SAF Industry at a Glance
November 21, 2025
The key SAF market developments in November 2025 include:
Crude oil pricing saw an upward trend versus previous months benefiting from reactions to sanctions on Russian exported energy. Crude prices are down since the beginning of the year due to an oversupply in the market and softening demand. Longer term forecasts are increasingly pessimistic on prices, with most still expecting crude oil to average in the low $50/barrel in 2026.
Airline passenger demand continues to improve globally, which also contributed to an increase in average jet fuel prices for the calendar month, despite weakening average oil prices.

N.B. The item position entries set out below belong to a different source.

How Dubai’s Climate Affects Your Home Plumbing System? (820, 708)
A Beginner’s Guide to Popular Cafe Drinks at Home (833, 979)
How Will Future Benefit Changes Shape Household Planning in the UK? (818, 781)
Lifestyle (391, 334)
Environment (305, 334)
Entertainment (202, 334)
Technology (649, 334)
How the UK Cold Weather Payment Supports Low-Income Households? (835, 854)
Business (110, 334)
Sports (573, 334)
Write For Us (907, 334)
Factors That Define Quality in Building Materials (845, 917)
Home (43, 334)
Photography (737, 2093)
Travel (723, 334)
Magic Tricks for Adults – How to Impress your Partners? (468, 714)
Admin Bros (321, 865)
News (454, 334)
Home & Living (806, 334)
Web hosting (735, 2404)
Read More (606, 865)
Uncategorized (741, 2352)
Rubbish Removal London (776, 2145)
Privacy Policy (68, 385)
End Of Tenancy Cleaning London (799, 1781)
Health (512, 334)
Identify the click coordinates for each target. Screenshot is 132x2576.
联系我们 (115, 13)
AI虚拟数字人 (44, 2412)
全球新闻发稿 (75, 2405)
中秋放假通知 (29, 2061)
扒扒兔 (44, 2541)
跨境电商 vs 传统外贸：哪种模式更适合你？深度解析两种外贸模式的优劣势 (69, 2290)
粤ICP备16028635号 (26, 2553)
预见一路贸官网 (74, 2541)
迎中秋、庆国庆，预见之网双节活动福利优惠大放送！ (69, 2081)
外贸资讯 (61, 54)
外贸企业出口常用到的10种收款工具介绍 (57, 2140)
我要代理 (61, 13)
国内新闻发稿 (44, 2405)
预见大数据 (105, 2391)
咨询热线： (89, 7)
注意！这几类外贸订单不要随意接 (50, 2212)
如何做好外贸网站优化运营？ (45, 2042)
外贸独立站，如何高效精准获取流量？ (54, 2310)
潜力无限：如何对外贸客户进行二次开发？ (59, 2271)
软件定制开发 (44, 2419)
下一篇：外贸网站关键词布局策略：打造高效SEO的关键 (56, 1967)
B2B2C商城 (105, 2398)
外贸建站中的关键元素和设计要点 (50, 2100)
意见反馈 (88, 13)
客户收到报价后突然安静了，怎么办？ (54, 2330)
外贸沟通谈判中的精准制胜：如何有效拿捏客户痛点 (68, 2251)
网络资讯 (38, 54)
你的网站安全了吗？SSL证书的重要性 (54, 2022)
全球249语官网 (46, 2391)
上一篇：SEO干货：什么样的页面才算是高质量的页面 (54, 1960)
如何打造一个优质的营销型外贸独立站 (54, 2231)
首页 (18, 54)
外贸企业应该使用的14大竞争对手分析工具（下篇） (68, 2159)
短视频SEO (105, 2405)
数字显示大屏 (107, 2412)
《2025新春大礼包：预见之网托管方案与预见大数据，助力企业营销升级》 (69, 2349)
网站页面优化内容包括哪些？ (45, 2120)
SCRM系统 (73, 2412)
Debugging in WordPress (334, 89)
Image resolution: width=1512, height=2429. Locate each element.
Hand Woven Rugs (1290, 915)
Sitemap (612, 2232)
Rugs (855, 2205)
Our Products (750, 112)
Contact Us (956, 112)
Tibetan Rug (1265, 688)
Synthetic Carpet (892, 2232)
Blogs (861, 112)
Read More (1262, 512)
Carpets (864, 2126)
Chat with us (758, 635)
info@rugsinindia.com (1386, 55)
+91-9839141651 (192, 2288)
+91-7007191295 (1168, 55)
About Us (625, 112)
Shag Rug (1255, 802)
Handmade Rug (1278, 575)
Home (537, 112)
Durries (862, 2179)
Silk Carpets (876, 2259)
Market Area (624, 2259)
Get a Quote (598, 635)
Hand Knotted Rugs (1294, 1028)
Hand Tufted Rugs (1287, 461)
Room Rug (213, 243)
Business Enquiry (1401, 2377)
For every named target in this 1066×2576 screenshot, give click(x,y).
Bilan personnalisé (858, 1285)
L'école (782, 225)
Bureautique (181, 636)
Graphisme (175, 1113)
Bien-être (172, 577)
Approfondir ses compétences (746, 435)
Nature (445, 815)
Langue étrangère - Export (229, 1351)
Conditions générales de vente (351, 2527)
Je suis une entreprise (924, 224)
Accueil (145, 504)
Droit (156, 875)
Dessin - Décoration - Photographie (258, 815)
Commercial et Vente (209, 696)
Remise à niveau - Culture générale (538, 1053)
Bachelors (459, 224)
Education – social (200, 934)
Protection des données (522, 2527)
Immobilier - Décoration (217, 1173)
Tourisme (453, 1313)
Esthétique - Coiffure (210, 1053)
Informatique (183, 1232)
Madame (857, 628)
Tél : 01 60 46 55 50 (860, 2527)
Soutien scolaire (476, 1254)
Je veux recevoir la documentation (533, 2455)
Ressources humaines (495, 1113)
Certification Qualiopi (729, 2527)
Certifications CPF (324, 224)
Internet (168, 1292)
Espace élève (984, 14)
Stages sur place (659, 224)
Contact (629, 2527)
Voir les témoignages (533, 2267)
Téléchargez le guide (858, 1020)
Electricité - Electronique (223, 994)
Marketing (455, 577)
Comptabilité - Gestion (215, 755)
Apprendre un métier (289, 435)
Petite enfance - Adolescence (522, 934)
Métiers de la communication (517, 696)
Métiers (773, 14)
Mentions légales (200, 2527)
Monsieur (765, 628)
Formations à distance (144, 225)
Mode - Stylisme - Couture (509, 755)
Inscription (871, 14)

US SAF prices are steady following the turmoil of US incentive structure seen for the first half of the year. It is expected that producers will begin to demand higher premiums beginning 2026 sure to the reduction in incentives. These changes deal a significant blow to the prospects for the US SAF industry.
The US federal government ended the longest shutdown in US history. US SAF feedstock imports are unreported for the second month in a row. We expect material previously destined for the US to be increasingly diverted towards Europe. We believe that this will increase feedstock prices for US SAF producers, which coupled with a benign jet fuel forecast will put more pressure on SAF margins.
Neste and United Airlines are expanding their SAF partnership with United Airlines offering SAF for commercial use at George Bush Intercontinental Airport, Newark Liberty International Airport, and Dulles International Airport.
Phillips 66 and DHL Express have signed a three-year agreement for SAF delivery to DHL’s West Coast operations. The SAF is planned to be produced at Phillips 66’s Rodeo refinery.
Gevo, Inc reported a Q3 operating loss with a positive adjusted EBITDA. Q3 financial results highlighted a multi-year offtake agreement to generate Carbon Dioxide Removal credits and the sale of all remaining 2025 Clean Fuel Production Credits.
Phillips 66 reported modest Q3 financial results with positives in their renewables segment. Even with suffering margins in general on renewable fuels, Phillips 66 continues to cut operating costs which are improving their margins. They are committed to moving renewable barrels to Europe.
Marathon Petroleum Corp. reported negative but improved operating margins for Q3, caused directly by improved utilization of their renewable assets.
Valero Energy Corp. reported a Q3 operating loss for their renewable diesel segment faced with policy and feedstock uncertainties
Neste reported increased margins on renewable products compared to the previous year with increased sale volumes of both RD and SAF. Neste reported a significant increase in utilization at their Martinez facility but was challenged by the US renewables market. They are shifting more renewable product to Europe, attributed to healthier RD prices.